* start Items *
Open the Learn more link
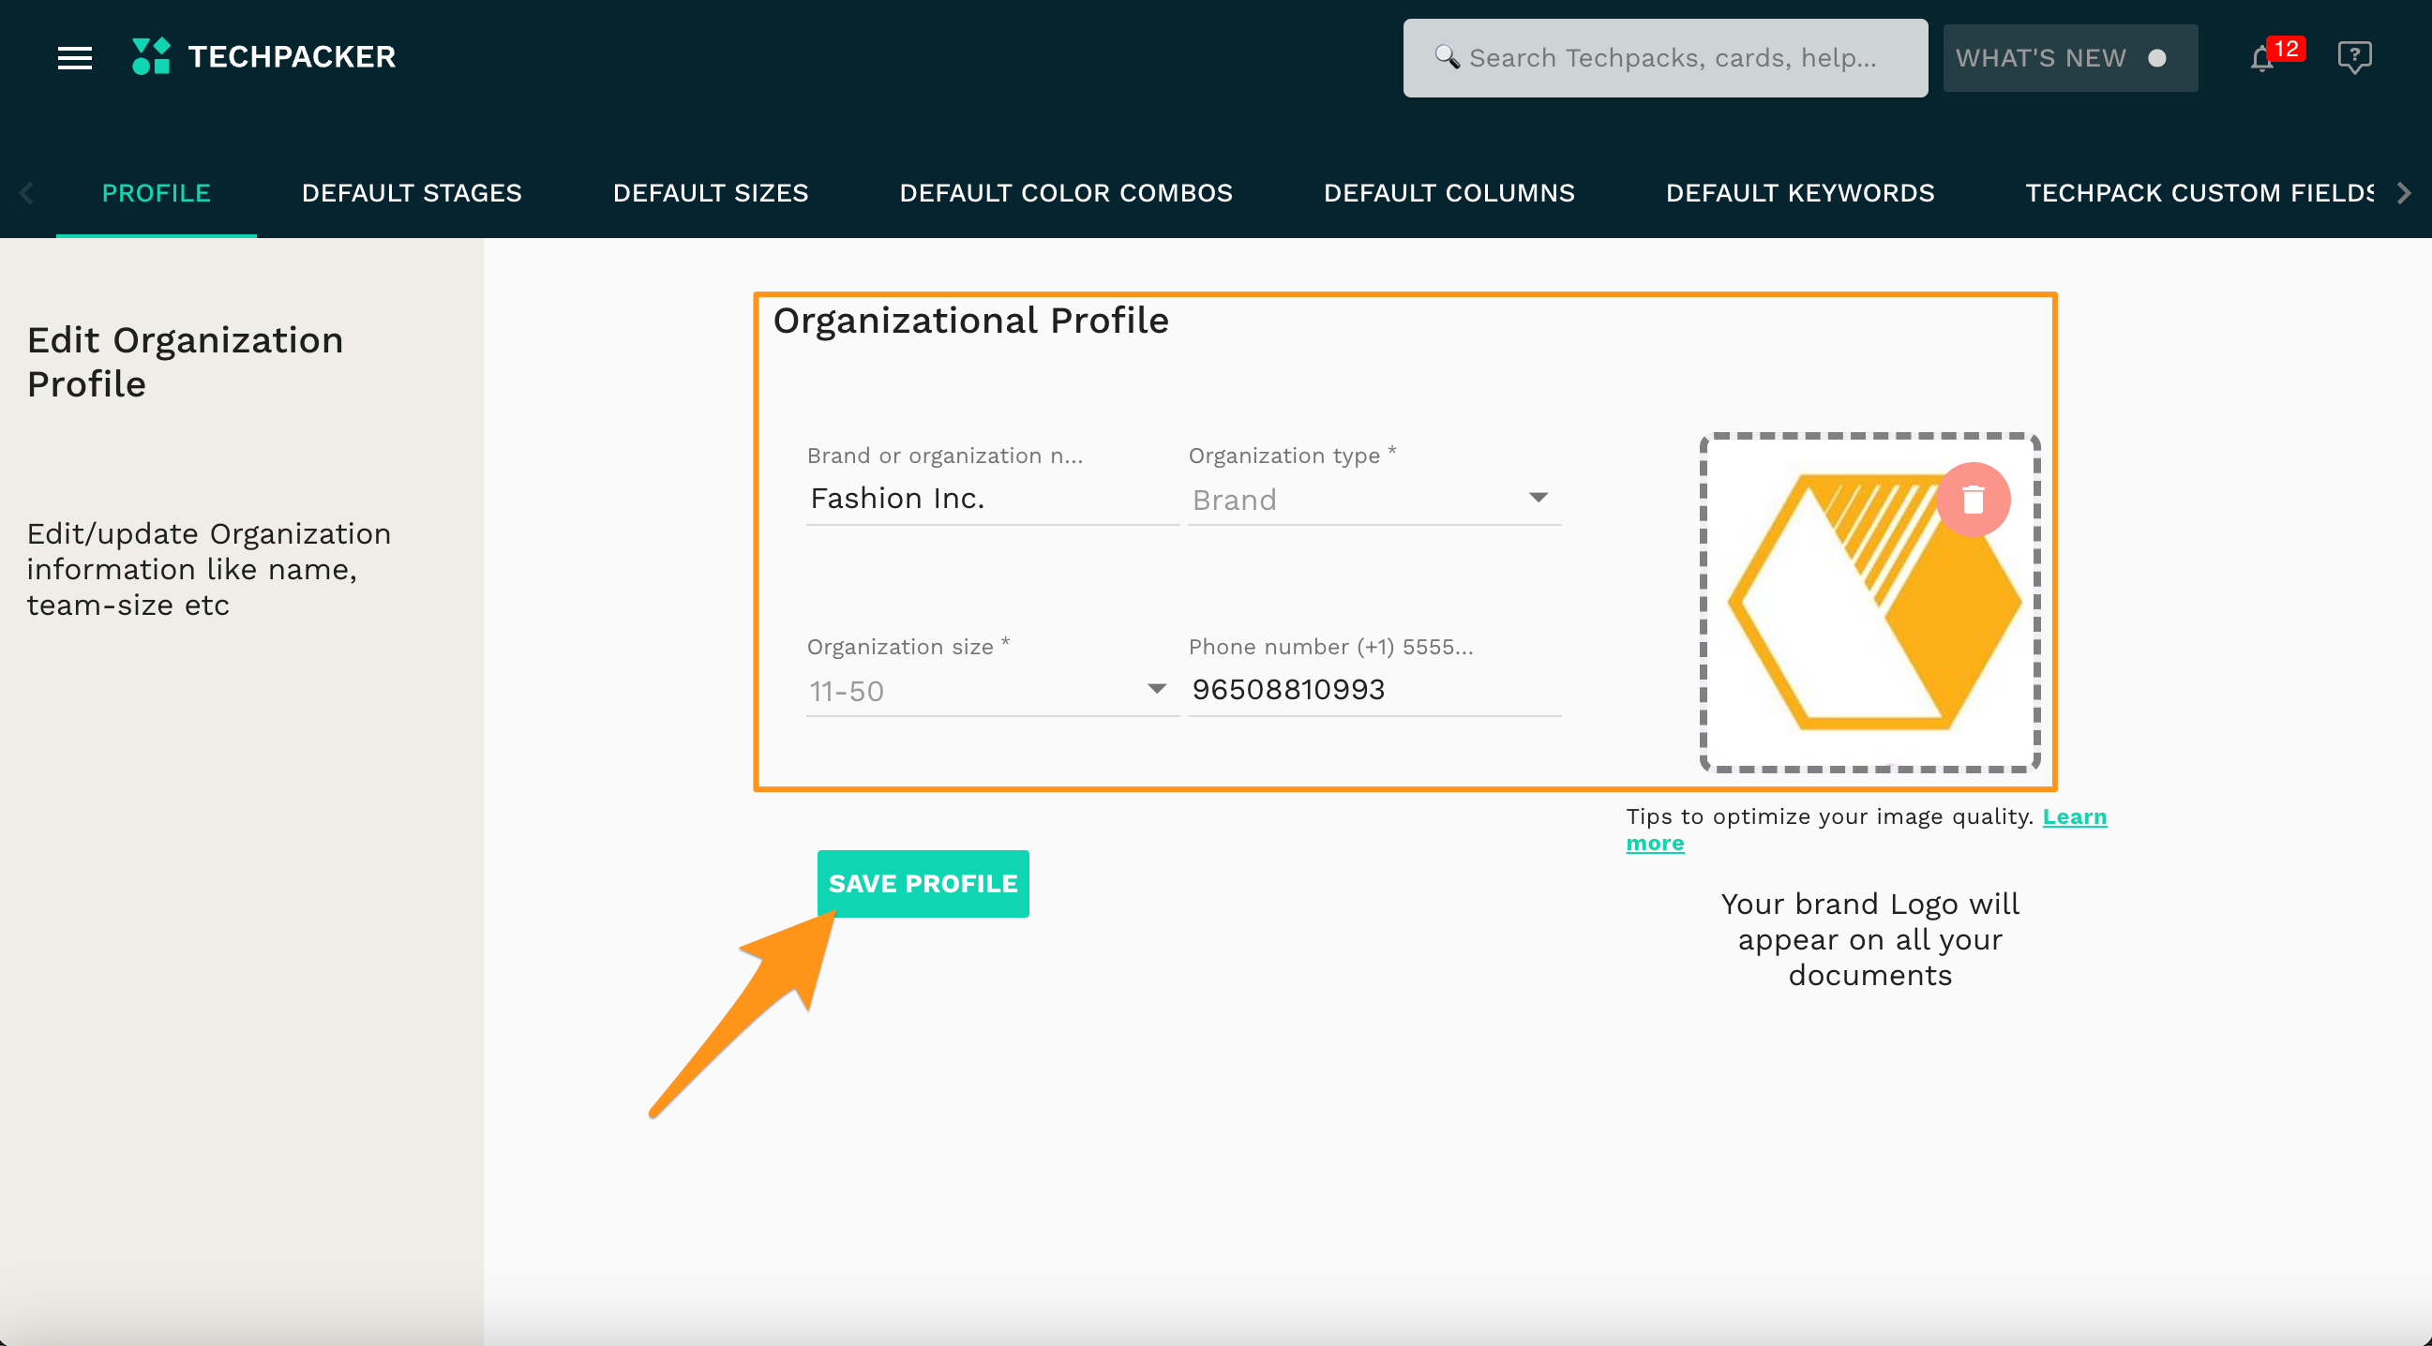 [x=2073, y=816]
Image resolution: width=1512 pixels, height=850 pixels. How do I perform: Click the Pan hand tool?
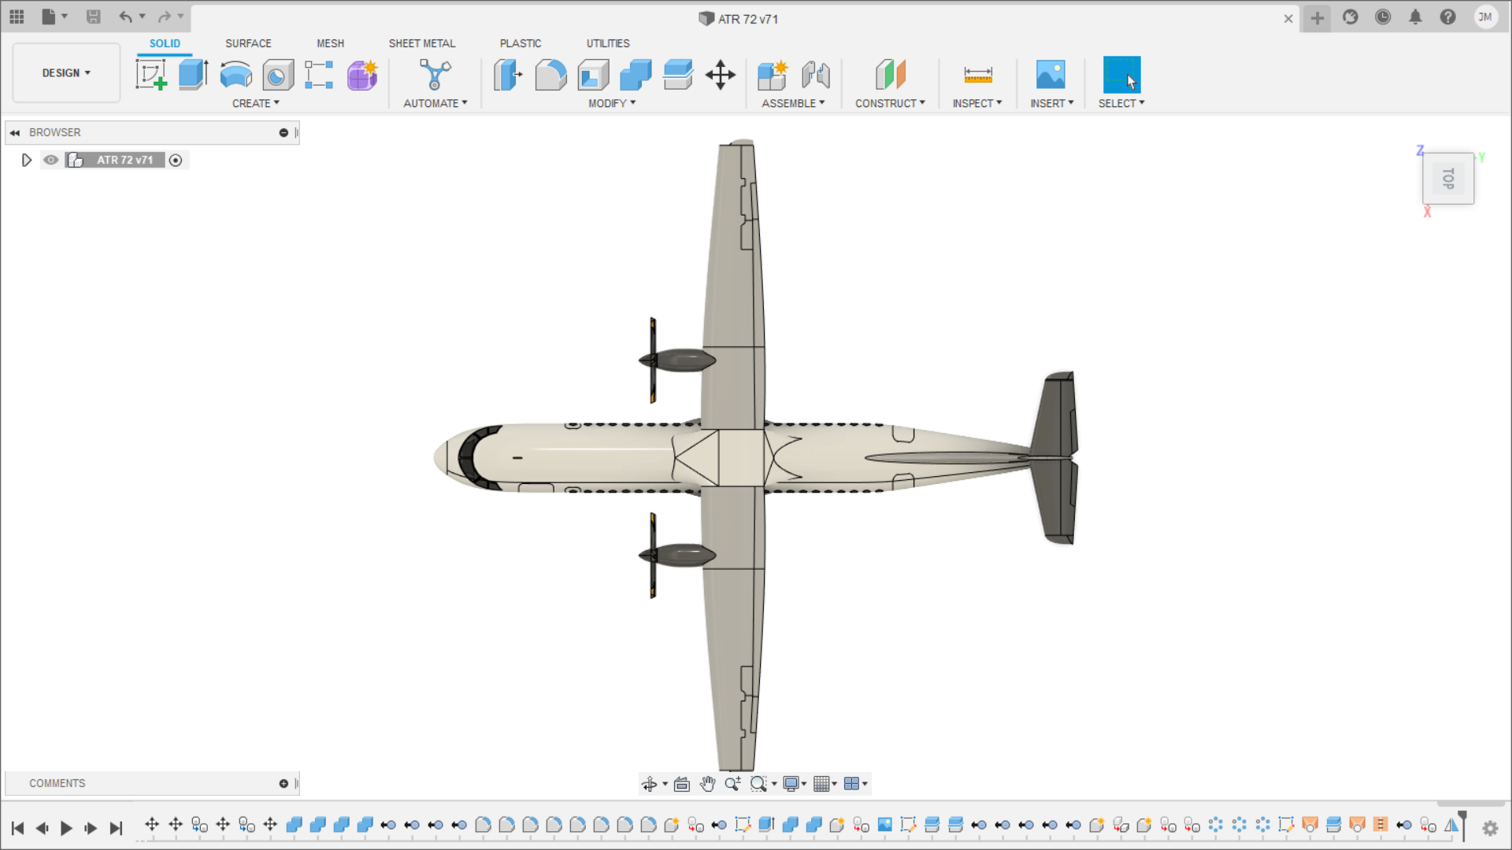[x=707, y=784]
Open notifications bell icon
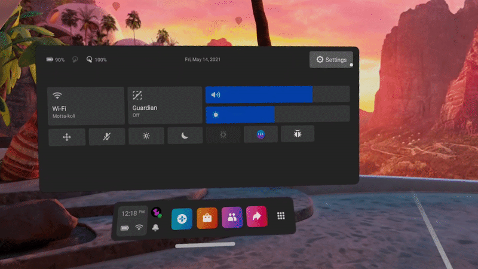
* end Items *
[What you need to do]
Set down the listing above again word for word, leaving out the pictures.

[Exercise response]
Open the Learn more link
 [x=2073, y=816]
Image resolution: width=1512 pixels, height=850 pixels. How do I perform: Click the Pan hand tool?
[x=707, y=784]
Open notifications bell icon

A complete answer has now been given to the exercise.